◆ **TASK STATEMENT**
Restate word for word the part of the material that runs from the line containing "You are a computer-use" through its final line, inclusive, minus the pictures.

◆ **DATA SUPPLIED**
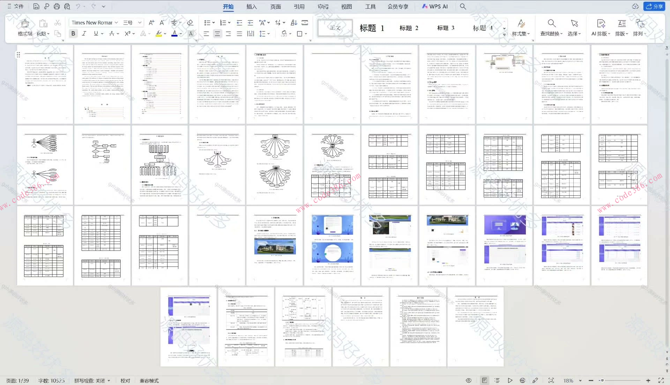The image size is (670, 385).
Task: Open the 18% zoom level dropdown
Action: (x=580, y=380)
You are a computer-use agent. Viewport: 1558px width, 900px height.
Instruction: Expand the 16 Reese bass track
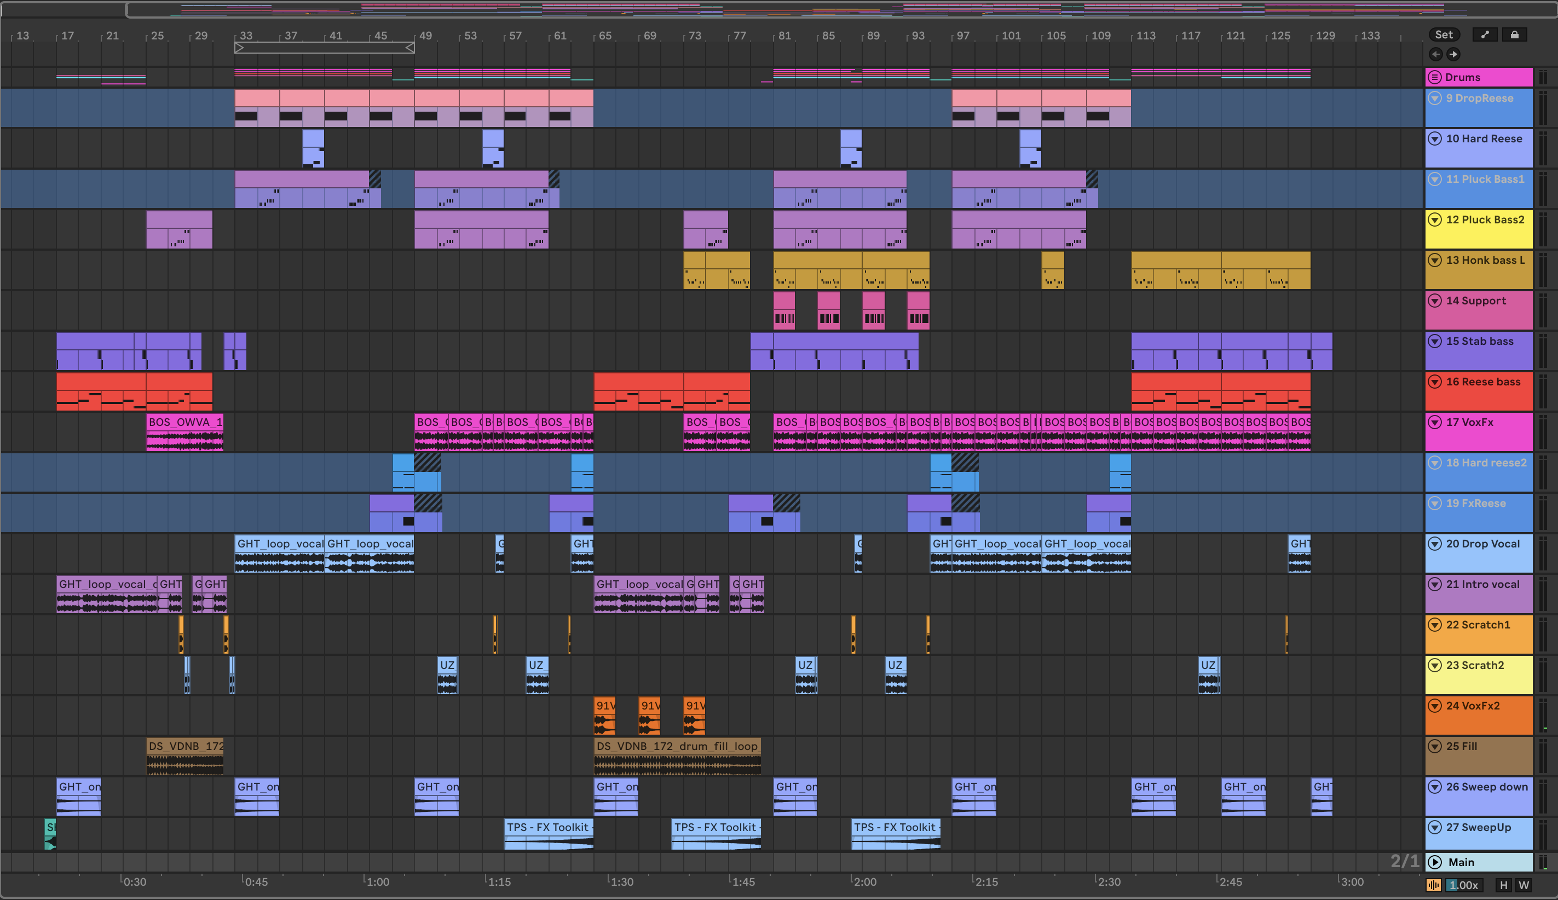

◆ **TASK SOLUTION**
You are a computer-use agent. Viewport: 1558px width, 900px height.
Instruction: Expand the 16 Reese bass track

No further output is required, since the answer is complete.